People who enter supermarkets and commercial buildings are no longer required to show negative COVID-19 tests on their mobile phones, Beijing government said in a statement on Tuesday.
However, the city still requires negative test results to enter Internet cafes, schools, bars, KTV lounges, indoor gyms and elderly care institutions.
“China is not ready for a fast reopening yet,” Morgan Stanley economists said in a report Monday. “We expect lingering containment measures. … Restrictions could still tighten dynamically in lower-tier cities should hospitalizations surge.”

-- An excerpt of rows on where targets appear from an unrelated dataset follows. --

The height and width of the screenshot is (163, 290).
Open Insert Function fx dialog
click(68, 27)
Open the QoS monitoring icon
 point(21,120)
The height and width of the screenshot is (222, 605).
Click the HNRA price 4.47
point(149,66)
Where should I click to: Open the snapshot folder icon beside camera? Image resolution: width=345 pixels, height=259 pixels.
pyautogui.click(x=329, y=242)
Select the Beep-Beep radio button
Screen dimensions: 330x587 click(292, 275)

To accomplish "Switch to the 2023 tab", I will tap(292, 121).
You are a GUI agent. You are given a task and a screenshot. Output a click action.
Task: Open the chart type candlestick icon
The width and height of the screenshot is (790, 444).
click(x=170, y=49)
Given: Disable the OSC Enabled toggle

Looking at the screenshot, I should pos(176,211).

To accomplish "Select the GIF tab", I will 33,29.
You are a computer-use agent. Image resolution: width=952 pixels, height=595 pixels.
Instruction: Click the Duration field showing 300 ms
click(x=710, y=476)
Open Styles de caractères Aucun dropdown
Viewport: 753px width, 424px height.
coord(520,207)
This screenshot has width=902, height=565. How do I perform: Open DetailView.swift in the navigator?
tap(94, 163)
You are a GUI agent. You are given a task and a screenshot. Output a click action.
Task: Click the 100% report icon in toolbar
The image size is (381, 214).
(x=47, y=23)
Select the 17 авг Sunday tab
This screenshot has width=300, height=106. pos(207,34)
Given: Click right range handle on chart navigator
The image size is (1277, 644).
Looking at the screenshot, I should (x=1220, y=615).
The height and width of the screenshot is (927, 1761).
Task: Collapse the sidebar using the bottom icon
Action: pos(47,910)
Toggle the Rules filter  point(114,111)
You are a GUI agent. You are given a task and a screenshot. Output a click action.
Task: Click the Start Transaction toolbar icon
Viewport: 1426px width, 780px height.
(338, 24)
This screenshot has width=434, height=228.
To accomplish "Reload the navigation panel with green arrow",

The changes follow protests demanding an end to “zero COVID” but are in line with Communist Party promises earlier to reduce disruption by easing quarantine and other restrictions. The changes have been highly publicized in a possible effort to mollify public anger, but there is no indication whether any might have been made in response to protests in Shanghai and other cities.
China is the only major country still trying to stamp out transmission while the United States and others relax restrictions and try to live with the virus that has killed at least 6.6 million people and infected almost 650 million.
The protests began Nov. 25 after at least 10 people died in a fire in an apartment building in Urumqi in the northwest. Authorities denied suggestions firefighters or victims were blocked by locked doors or other anti-virus controls. But the disaster became a focus for public frustration.